PDA

View Full Version : convert ampersand encoded HTML into something readable



tetsuoii
16th October 2010, 22:41
I'm extracting strings from a webpage, but they are full of national characters encoded in html ampersand - hash - ascii code digits - semicolon format, looking something like this:

"sekretær i kø"

This is awful, and I can't find any information on how to decode these special characters, to the point where I'm close to writing a parser just for the purpose. The web page is encoded in utf-8 format, and the browser has no problem displaying it but in Qt all I get is mangled text strings...

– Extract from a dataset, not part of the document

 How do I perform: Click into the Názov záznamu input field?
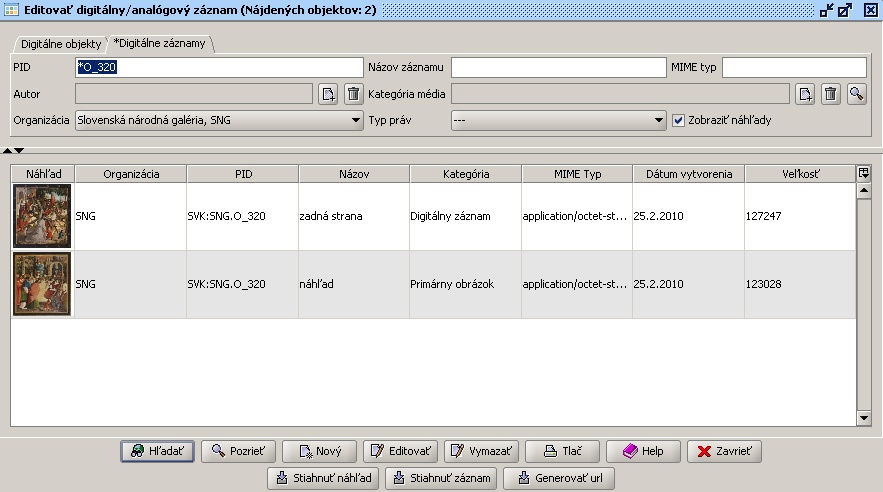[558, 67]
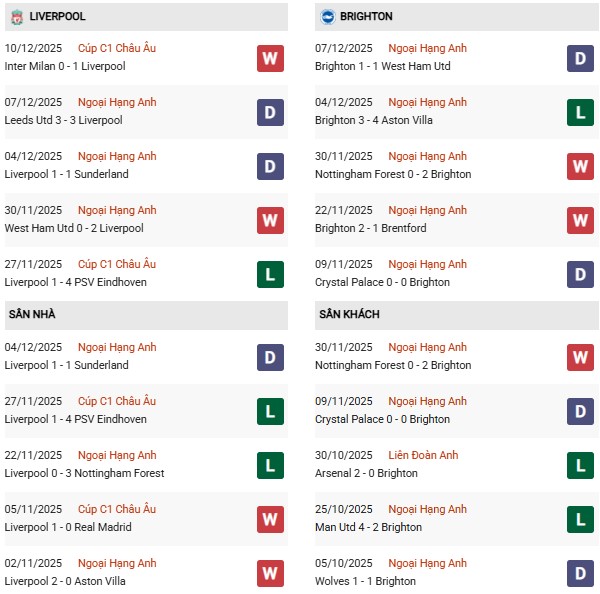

Does anyone know how to read html encoded characters right?

Lykurg
16th October 2010, 23:02
Do not double post! I'll close this one.

EDIT: Oh, come on, decide where you want to post before you post! And once you posted, don't change and make the first one unreadable. Ask a moderator for moving your post if really needed.

For educational purpose, I leave this one closed. Edit your first one and you will be get an answer.

ChrisW67
17th October 2010, 04:30
0xFFFF ? A Unicode non-character perhaps? What was the question?

Lykurg
17th October 2010, 10:32
Ok, a little mess here, but now both threads or merged and open again. ChrisW67's answer was referring to the now deleted post which hadn't had a question...

Lykurg
17th October 2010, 10:37
Ok, and now to prove that we are gentile here:

Have a look at QTextDocument. Set the html and receive the plain text back. A more lightweighted solution would be to search for such notations and replace them by hand.

tetsuoii
24th October 2010, 18:49
sorry 'bout the double posting, i'll try not to heat your helmet next time =)

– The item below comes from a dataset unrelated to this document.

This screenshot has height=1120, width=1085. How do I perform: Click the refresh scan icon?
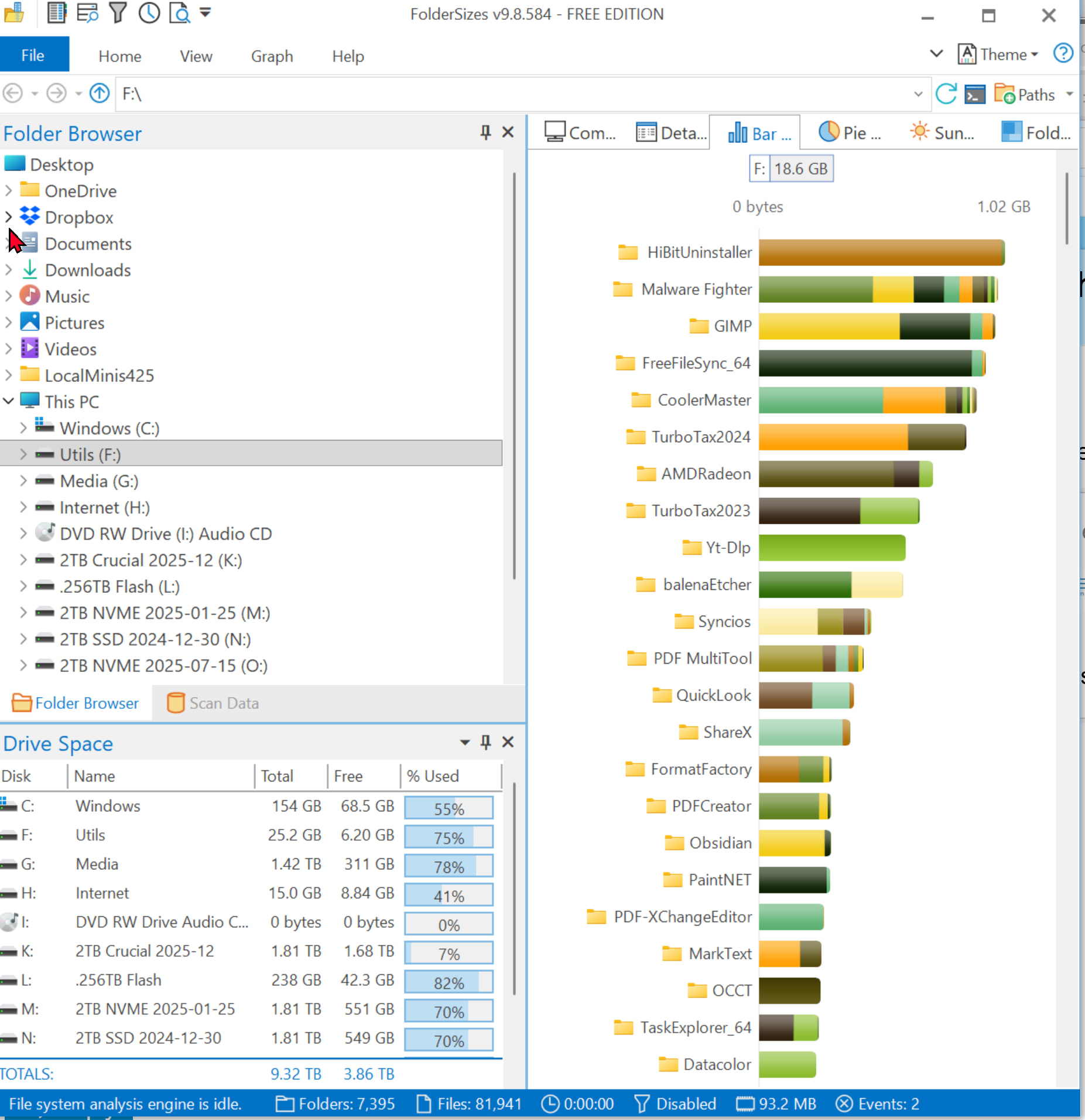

anyway, setting all labels to label->setTextFormat(Qt::RichText); fixed all my problems, both the one described above and the one where I couldn't use norwegian ascii characters which I had to substitute with &#0230; etc. that don't display like "h<?>lvetes j<?>vla kr<?>ket<?>r" :confused: anymore!

It also improved my mood, which was on a slope..., So to all scandinavian, french, german, polish and other special character users, the setTextFormat( Qt::RichText ); function is highly recommended!

And thanks alot to you, Helmet-Man, for your valuable advice which may have saved me days of work!